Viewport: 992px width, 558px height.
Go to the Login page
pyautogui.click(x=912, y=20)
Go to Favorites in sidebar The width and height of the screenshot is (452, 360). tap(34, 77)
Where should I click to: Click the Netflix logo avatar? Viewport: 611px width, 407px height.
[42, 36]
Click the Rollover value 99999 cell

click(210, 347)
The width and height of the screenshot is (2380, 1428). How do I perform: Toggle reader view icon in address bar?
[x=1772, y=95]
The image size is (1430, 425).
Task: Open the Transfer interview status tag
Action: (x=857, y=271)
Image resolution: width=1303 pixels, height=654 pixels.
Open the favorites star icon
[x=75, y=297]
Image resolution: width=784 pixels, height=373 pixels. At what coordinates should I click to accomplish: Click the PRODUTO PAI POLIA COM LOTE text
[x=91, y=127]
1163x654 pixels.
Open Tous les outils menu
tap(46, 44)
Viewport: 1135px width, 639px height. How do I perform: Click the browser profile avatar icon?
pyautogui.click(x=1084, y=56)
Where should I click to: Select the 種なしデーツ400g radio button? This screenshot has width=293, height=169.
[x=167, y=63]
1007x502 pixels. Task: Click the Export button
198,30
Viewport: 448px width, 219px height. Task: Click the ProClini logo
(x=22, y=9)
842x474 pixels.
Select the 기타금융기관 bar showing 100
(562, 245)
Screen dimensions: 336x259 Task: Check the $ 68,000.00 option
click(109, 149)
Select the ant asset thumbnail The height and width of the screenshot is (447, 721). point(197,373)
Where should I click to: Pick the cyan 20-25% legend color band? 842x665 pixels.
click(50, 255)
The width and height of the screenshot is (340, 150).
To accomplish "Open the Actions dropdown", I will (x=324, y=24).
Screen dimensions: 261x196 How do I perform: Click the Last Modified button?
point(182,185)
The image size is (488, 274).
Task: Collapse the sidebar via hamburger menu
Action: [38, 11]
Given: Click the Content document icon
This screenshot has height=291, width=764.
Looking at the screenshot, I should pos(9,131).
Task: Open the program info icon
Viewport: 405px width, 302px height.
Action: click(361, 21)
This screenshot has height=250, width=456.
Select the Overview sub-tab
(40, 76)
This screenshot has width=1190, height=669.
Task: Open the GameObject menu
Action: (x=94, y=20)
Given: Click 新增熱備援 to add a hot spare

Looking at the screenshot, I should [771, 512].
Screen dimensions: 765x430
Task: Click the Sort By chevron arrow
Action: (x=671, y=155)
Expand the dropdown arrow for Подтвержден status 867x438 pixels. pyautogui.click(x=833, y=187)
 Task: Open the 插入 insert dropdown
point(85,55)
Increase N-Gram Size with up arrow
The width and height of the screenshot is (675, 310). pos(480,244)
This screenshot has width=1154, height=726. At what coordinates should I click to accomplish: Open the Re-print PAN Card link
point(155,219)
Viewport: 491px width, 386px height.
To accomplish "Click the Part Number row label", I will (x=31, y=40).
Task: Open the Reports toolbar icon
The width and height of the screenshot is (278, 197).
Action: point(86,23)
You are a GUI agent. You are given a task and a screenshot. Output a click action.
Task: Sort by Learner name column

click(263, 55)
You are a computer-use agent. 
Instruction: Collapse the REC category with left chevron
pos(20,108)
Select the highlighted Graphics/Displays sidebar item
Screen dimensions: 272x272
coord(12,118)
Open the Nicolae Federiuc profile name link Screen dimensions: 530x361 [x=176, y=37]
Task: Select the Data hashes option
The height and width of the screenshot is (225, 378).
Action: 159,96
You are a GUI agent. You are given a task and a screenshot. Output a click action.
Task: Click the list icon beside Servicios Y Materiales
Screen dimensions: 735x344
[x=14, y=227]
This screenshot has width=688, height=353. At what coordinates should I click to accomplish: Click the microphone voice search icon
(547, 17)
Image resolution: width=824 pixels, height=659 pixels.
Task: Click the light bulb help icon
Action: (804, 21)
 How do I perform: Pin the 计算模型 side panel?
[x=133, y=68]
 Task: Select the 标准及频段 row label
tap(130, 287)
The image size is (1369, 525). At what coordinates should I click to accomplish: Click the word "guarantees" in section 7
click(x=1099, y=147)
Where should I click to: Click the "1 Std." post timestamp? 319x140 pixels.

* Objective *
Count the lines in the rows above that contain the string "logo", and reply with the number alone.

* Exercise response *
2